- Passage for review
☆ ☆ ☆ ☆ ☆ ☆ ☆

The following are excerpts of my own journal entries, and reflections as I read back on them, written during the period of time when we were first dealing with Charlie's diagnosis of hearing loss and up through Charlie's diagnosis of Down Syndrome. A snippet of what it was like for us to go through the process of receiving a Down Syndrome diagnosis at almost 3 months of age. More of our family story of raising a baby with Down Syndrome can be found in the posts listed here.
February 9, 2006
Charlie, this has been so hard--not knowing the severity of your hearing loss. Having to wait and reschedule the tests and speculate. We've tried many little "tests" of our own.
I want to know that everything will be okay. That you can hear me when I sing to you. I want you to hear your daddy's guitar when he plays for you in the evenings. All this time, even before you were born, we sang, we played, we spoke to you. Have you heard us?
Reflection: Raymond is a musician. Music is hugely important to me, as well. We naturally had many expectations for how musical our child would be. We were told hearing aids would help him hear speech, but we worried so much about how it would affect his ability to enjoy and participate in music.
March 7, 2006
Why is this happening? With each new issue that comes up I feel as if I am being torn away from Charlie's heart. That my ability to connect, and affect, and understand him is shaken. Please, please let my little boy be okay. Please let him be of normal intelligence and development.
Reflection: I never intended to have so many prefabricated dreams for the life of my child. As we discovered and uncovered more issues, it felt like all that I had expected just came crashing down. All I was left with was pieces of the dreams I had made for our baby. I didn't know how to relate to him now that he wasn't who I thought he was.
March 12, 2006
Today I dreamed of a funeral. It feels as if a Down Syndrome diagnosis will steal away forever the baby I thought we had, even from before he was born. I don't want this.
Reflection: The wait was an incredibly painful time. Charlie is named for Raymond's Grandfather, Charles. A name that has been passed down for generations. In one dark moment I thought we had wasted an important family name on our imperfect child. A child who would never go on to have a family of his own. Raymond says the same thought occurred to him.
Tomorrow is the day we hope to learn the results of the karyoptype. I am so afraid. Intuitively I know that if Charlie has Down Syndrome, we will eventually settle in to that reality and it will seem normal, but my heart does not believe that yet. Even if he does not have Down Syndrome, he is still hearing impaired and will have to wear hearing aids.
Reflection: Photographs of babies with Down Syndrome were so vital to helping me through the wait. I peered over them intently. I can remember one photo of the sweetest little baby boy with big round cheeks and a button nose just like Charlie's. He was smiling, and I remember thinking if Charlie would look and smile as sweetly as that baby, then just maybe I could do this.
March 28, 2006
I got the call from Charlie's doctor today. He said the results came back positive for Trisomy 21. I asked the doctor "Now what?" It was the only thing that came to me at the time. He responded to just keep doing what we are doing. And that was it. Charlie has Down Syndrome.
Reflection: Finally receiving the phone call... it was hard. I cried. But mostly I was glad to know, and move forward. It was kind of like, "Okay, I guess I know who you are now. It wasn't who I was expecting, but I love you the same. Let's get to know one another. Let's move forward and learn about Down Syndrome." There were still so many emotions to wade through, so many things to sort out in my head. But there was no longer the agony of everything I knew or thought to be true hanging in the air above me. Now I had a reality I could work with.

☆ ☆ ☆ ☆ ☆ ☆ ☆

- Given material
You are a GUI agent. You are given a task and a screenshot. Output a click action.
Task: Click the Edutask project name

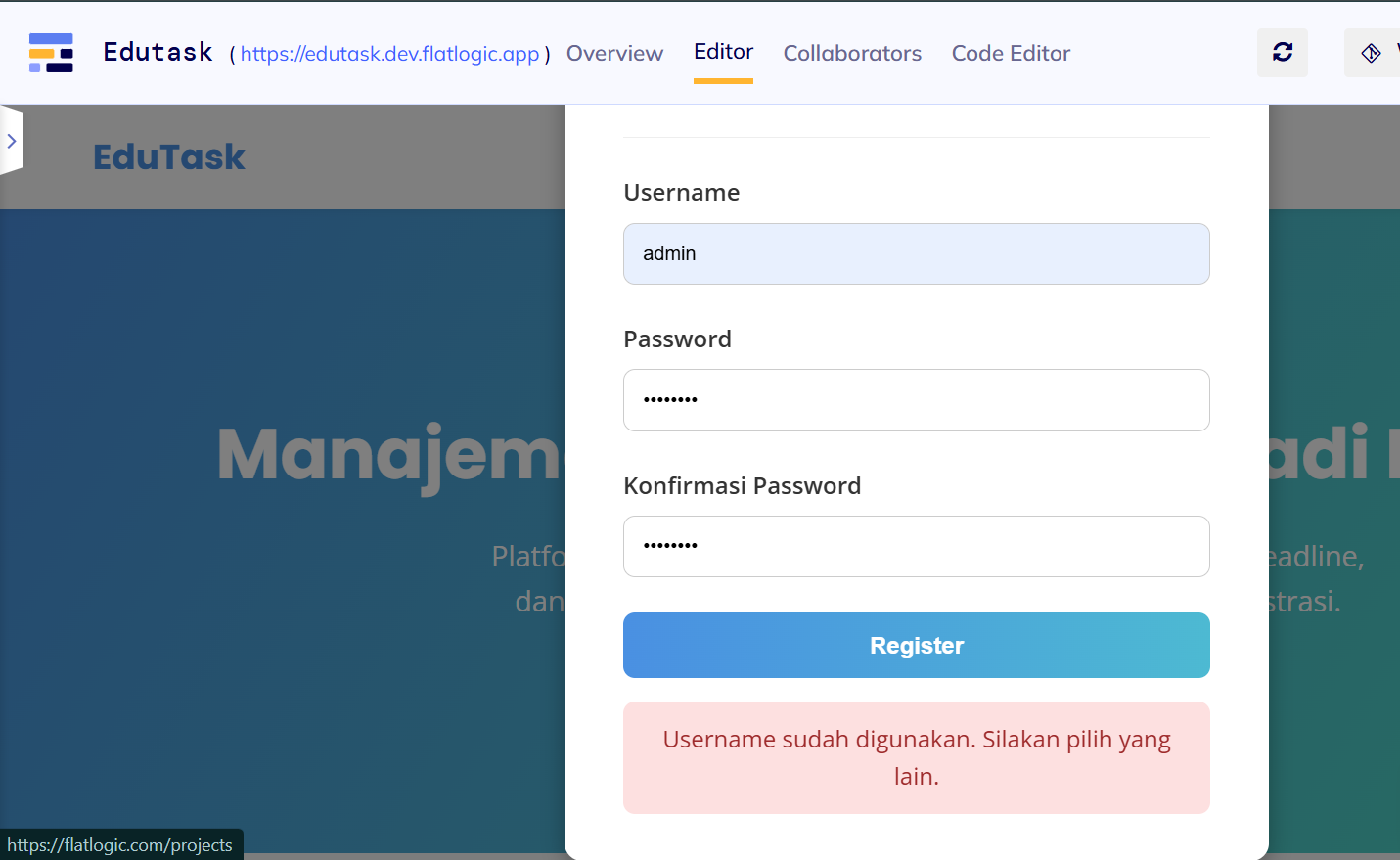coord(158,52)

☆ ☆ ☆ ☆ ☆ ☆ ☆

- Problem to solve
Say whether each statement agrees with the journal entries about Charlie's diagnosis, answering yes or no and quoting the words that decide it: (a) Charlie's doctor reported that the results came back positive for Trisomy 21. (b) Charlie is named for Raymond's father. (c) Photographs of babies with Down Syndrome helped the writer through the wait. The material has no connection to the journal entries.

- Completed task
(a) Yes: "He said the results came back positive for Trisomy 21."
(b) No: "Charlie is named for Raymond's Grandfather, Charles."
(c) Yes: "Photographs of babies with Down Syndrome were so vital to helping me through the wait."